### WORK REQUIRED
When you reach the line with "Task: Click in", transcribe it and each line after it through the last one below, exactly. Pictures stay out.

++++++++

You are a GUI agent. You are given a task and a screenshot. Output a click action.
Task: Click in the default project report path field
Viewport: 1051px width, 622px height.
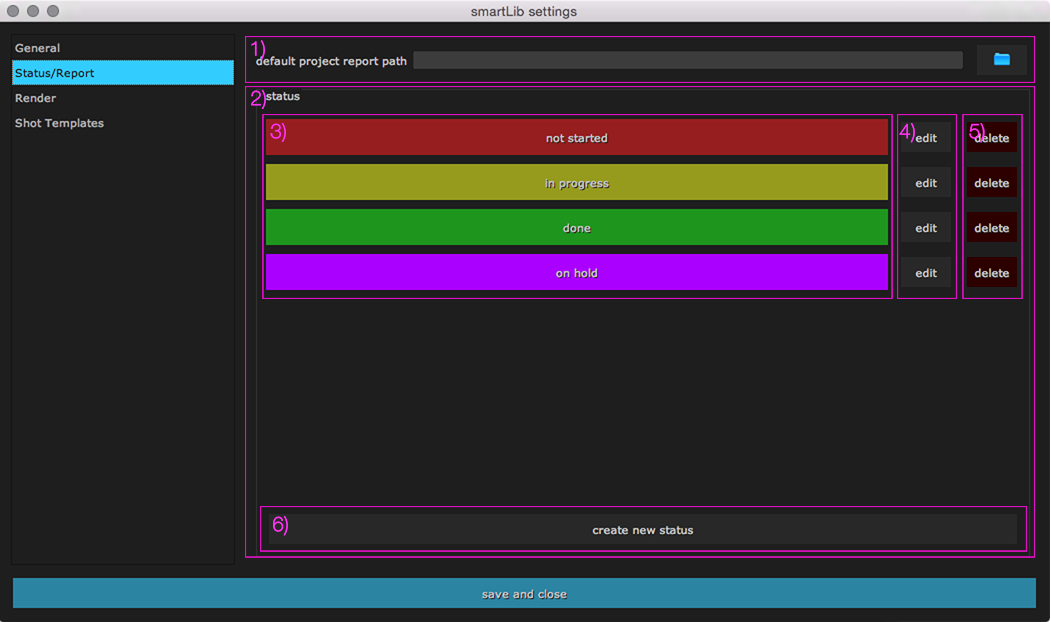point(687,61)
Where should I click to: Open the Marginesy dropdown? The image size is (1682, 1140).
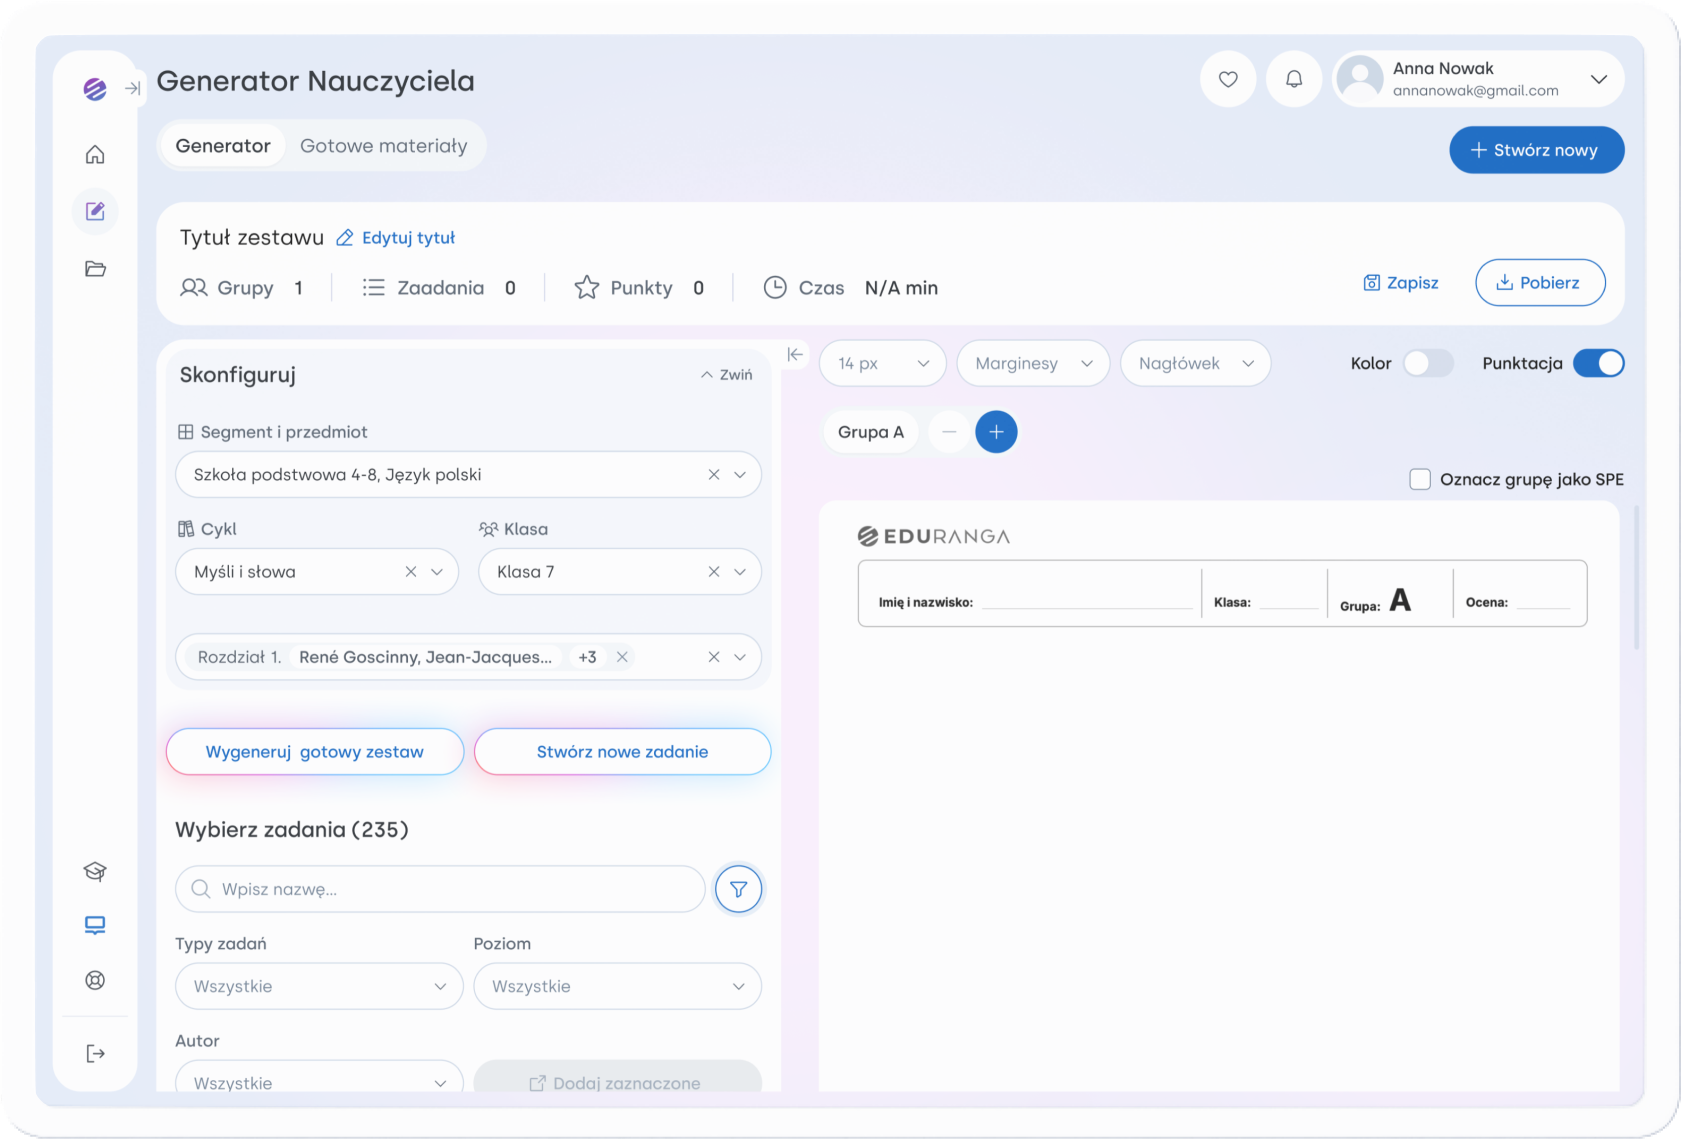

++++++++

### ANSWER BOX
Task: Click in the default project report path field
Viewport: 1051px width, 622px height.
point(687,61)
Where should I click to: Open the Marginesy dropdown? The image size is (1682, 1140).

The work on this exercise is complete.